▶ _The task_: With the pictures removed, please write out every line below exactly as given.

▶ _Information shown_:
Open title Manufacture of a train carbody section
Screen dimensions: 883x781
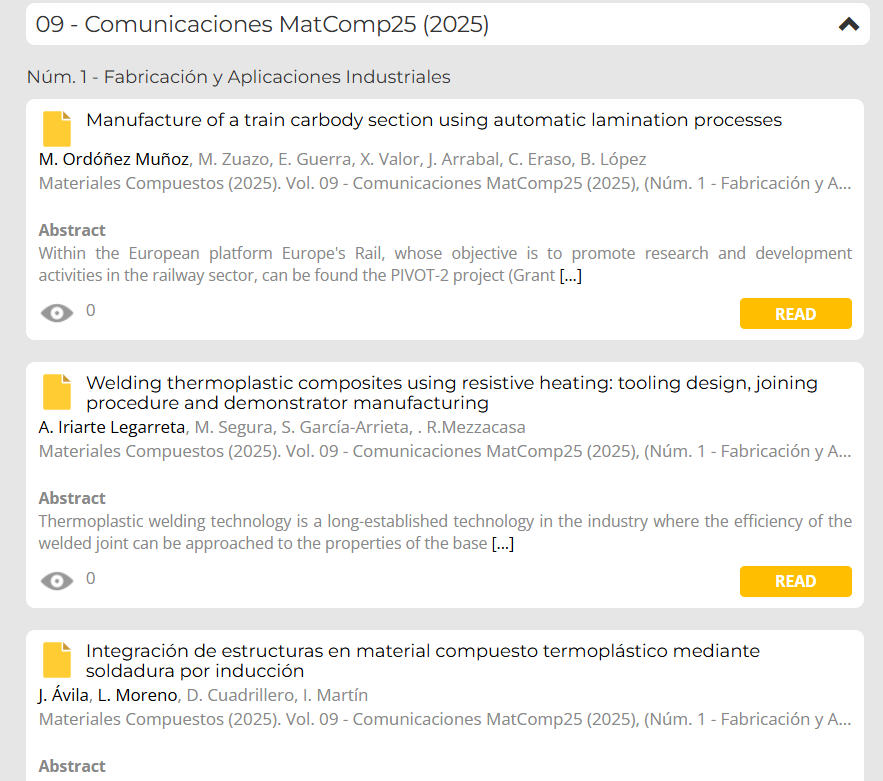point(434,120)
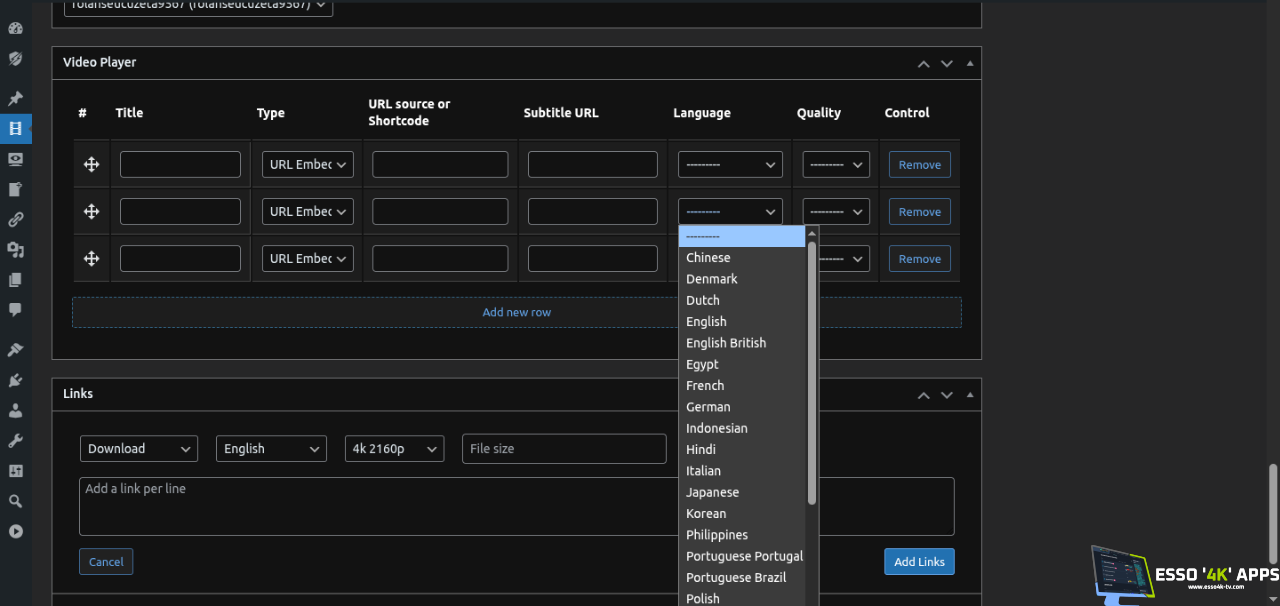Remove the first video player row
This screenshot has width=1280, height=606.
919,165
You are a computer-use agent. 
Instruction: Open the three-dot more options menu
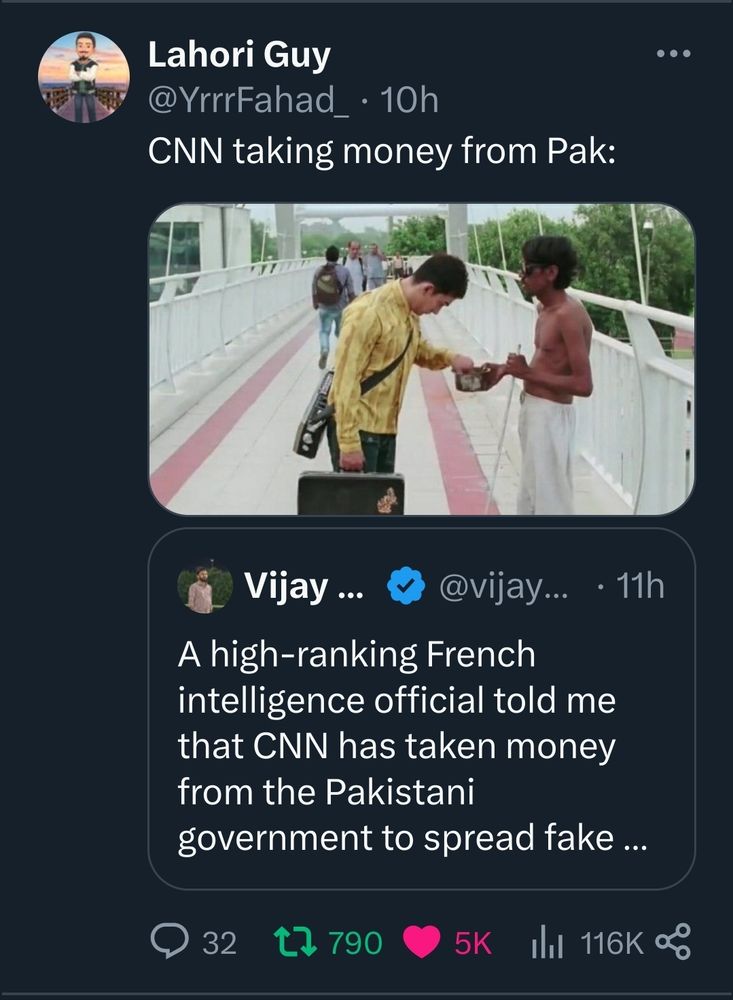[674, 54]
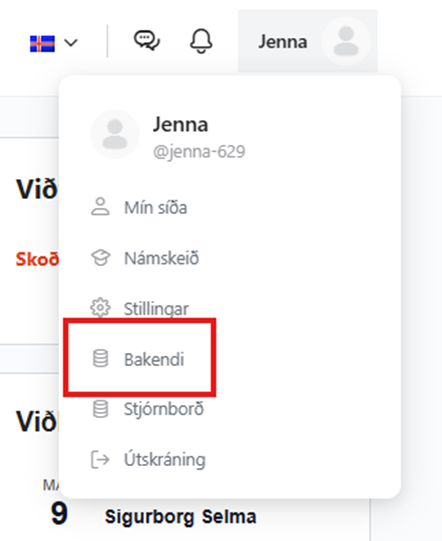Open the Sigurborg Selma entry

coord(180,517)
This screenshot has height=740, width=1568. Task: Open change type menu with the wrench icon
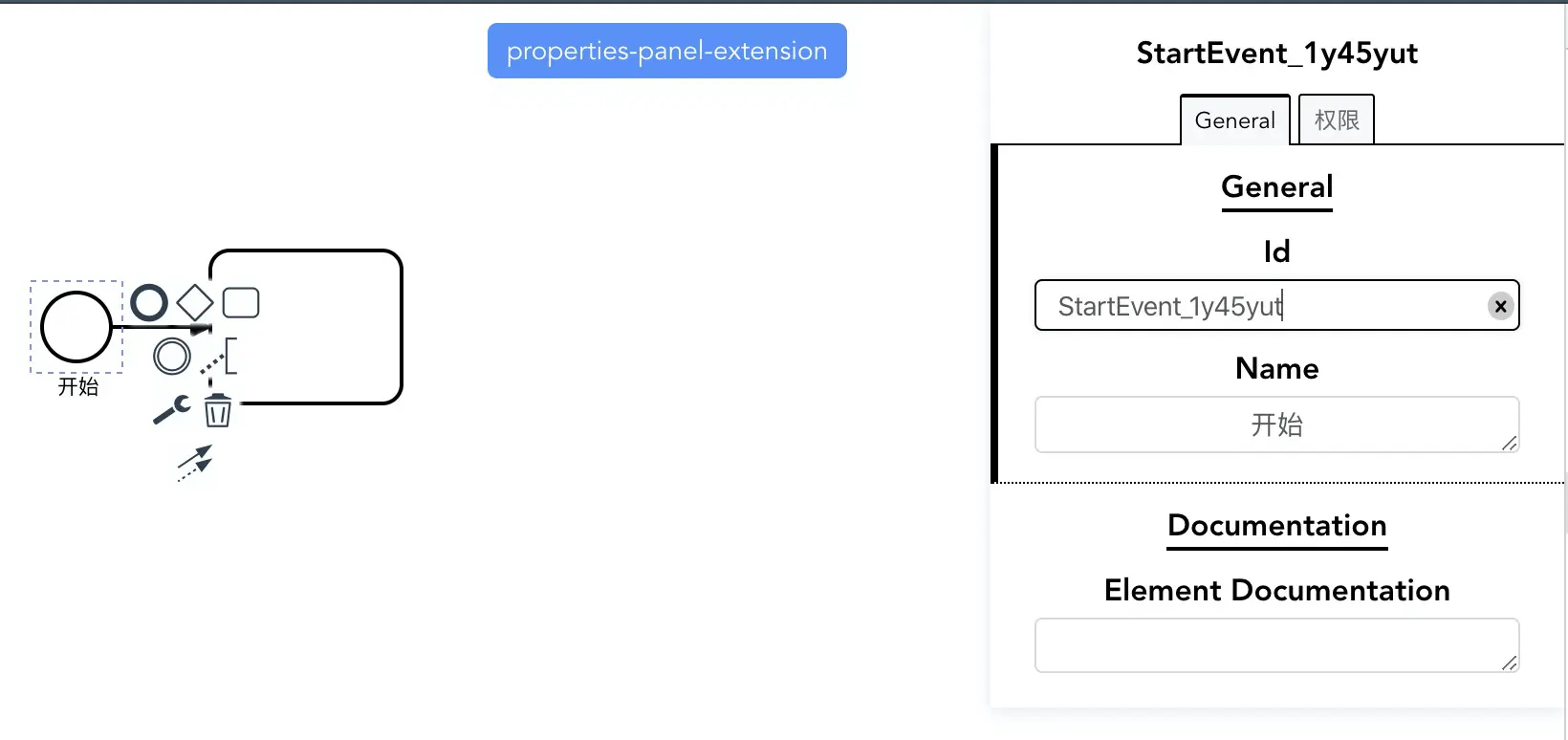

▶ _Reply to the task_:
Open title Manufacture of a train carbody section
Screen dimensions: 883x781
point(434,120)
Remove the first video player row
This screenshot has width=1280, height=606.
919,165
You are a computer-use agent. 
Instruction: Open the three-dot more options menu
[674, 54]
Open the Sigurborg Selma entry

coord(180,517)
This screenshot has height=740, width=1568. Task: Open change type menu with the wrench icon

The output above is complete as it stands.